The Presumption of Tacit Consent
[29] The findings which I have made so far as to cohabitation and repute are in my opinion sufficient to raise the presumption that the pursuer and the deceased tacitly consented to be married. The question which remains to be considered is whether there has been led evidence that rebuts that presumption and shows that, despite their cohabitation for almost twenty years and their being generally regarded as husband and wife, it would be wrong to infer that they consented to marriage.
[30] On the subject of the rebuttal of the presumption of tacit consent, Mrs Scott referred to Gow, in which Lord Caplan held that if the presumption had arisen (which it did not, because there was insufficient evidence of undivided repute), it would have been rebutted by evidence that the deceased's attitude was that she would not marry the pursuer. She referred also to Mackenzie v Scott 1982 SLT (Notes) 9, in which evidence of the pursuer that she wanted to get married, had discussed doing so with the deceased, and had contemplated doing so at a specified future date was held to be destructive of the presumption that tacit consent had already been exchanged. Thirdly, Mrs Scott referred to Hendry v Lord Advocate 1930 SC 1027. In that case the Lord Ordinary (Lord Mackay) held (at 1029) that the presumption of tacit consent was negated by the pursuer's own evidence that the deceased had proposed marriage to her from time to time during the cohabitation, that they intended to be married, but had put it off, and that the opportunity had eventually been taken away by the death of the deceased. In the Inner House decree of declarator of marriage was granted. The evidence of intention to be married in the future was not expressly mentioned by the judges in the Inner House, but appears not to have been regarded as rebutting the presumption. Mr Corke referred to Cossar v Cossar 1901 9 SLT 44, in which the parties had given statutory notice of their intention to marry, but had then not proceeded with the ceremony. The pursuer was asked, "Why didn't you go to the minister?" and replied, "Because we were just quite happy together and never bothered ourselves. ... [We] were quite happy as we were." That was held to be equivalent to saying that they had departed from their intention to marry and were content to live in concubinage.

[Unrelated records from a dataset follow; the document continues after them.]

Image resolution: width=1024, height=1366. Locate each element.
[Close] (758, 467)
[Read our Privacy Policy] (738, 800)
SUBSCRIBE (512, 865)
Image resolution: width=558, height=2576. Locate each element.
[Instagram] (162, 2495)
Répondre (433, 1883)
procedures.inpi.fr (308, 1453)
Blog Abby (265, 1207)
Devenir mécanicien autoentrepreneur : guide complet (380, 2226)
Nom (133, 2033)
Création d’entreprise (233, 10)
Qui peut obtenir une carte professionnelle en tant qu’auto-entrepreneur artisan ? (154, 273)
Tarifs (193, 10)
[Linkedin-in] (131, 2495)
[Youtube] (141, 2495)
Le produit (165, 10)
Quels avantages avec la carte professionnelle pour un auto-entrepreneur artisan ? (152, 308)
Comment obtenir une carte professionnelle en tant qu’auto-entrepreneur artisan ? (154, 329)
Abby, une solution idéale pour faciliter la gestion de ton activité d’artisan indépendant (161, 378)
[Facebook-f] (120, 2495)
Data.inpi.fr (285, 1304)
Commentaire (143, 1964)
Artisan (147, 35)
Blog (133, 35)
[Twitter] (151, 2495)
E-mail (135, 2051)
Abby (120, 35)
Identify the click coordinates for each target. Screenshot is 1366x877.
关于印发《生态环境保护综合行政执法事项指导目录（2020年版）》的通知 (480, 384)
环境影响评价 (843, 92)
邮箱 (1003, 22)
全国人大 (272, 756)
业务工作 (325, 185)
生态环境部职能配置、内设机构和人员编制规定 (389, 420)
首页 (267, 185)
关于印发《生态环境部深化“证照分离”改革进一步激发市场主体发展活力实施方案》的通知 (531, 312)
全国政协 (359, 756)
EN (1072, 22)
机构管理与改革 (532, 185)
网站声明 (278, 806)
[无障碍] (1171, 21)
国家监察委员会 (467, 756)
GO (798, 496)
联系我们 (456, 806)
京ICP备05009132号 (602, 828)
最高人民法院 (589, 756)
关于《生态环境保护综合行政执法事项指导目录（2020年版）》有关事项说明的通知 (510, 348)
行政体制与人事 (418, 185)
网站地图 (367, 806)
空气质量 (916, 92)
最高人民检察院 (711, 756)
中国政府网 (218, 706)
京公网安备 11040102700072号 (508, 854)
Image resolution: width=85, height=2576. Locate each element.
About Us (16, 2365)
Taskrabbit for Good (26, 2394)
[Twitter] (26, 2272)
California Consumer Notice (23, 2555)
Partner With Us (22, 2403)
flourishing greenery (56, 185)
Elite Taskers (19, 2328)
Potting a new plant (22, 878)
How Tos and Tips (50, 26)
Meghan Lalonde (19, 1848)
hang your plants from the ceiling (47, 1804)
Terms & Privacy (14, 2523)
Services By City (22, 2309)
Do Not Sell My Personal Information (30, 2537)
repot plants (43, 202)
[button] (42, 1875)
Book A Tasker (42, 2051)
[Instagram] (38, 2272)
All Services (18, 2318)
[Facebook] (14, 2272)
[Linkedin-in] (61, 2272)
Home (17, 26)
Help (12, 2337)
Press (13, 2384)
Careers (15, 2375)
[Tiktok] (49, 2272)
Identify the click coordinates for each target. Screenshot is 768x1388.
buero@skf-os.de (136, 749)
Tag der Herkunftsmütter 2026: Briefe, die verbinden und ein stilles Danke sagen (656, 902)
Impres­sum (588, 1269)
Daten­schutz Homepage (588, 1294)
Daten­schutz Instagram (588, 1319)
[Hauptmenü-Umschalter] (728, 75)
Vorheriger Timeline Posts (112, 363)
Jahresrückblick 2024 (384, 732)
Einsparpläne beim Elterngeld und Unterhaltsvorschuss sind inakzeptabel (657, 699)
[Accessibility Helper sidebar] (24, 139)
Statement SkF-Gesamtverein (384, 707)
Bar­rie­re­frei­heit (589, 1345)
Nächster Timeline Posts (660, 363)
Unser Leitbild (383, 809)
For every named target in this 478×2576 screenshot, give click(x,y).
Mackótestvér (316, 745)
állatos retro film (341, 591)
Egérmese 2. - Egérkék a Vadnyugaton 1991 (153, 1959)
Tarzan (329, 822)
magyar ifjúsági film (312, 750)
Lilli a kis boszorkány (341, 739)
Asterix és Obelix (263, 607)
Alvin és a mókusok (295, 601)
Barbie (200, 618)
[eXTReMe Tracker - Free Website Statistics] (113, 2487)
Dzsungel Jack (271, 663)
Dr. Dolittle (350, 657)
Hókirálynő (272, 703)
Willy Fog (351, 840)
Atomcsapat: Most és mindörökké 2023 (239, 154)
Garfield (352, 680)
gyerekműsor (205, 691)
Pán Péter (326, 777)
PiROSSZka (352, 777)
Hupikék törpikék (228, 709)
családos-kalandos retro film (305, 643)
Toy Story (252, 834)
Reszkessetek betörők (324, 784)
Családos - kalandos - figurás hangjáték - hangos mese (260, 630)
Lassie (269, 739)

[31] The pursuer gave evidence that in 1976 (i.e. when the deceased became free to marry), she and he became "engaged". They exchanged rings. She wore hers on the ring finger of her left hand. When he gave her the ring the deceased said, "That's it, hen", or words to that effect. They inquired about the possibility of getting married but, being Roman Catholics, found out that if they, as divorced persons, went through a civil ceremony of marriage, they would have to "give up their faith" (as the pursuer put it) and could not take the sacraments. They therefore did not pursue the matter of a civil ceremony. They were "quite happy the way things were". They counted themselves as a couple, as man and wife. In cross examination the pursuer was asked if she regarded herself as engaged at the time of the deceased's death, and replied, "Of course I was engaged". She went on to say that they had never made plans for any set date. In re-examination, she reiterated that the deceased and she regarded each other as husband and wife. It was her husband she lost when he died, not just her fiancé.
[32] Alan Cunningham was asked in cross examination (No. 33 of process, page 24E), "Did your mother and Pat senior intend to get married in the future?" He replied, "Well I believe they were engaged, I think she stated that herself, they were engaged to be married. When the wedding was to be I don't know." Elsewhere in his evidence, however, he said more than once that the pursuer and the deceased regarded themselves as husband and wife. Brian Cunningham said, in cross examination, that so far as he knew it was always the intention of the pursuer and the deceased to get married. Elsewhere in his evidence, however, he said that they always regarded each other as husband and wife.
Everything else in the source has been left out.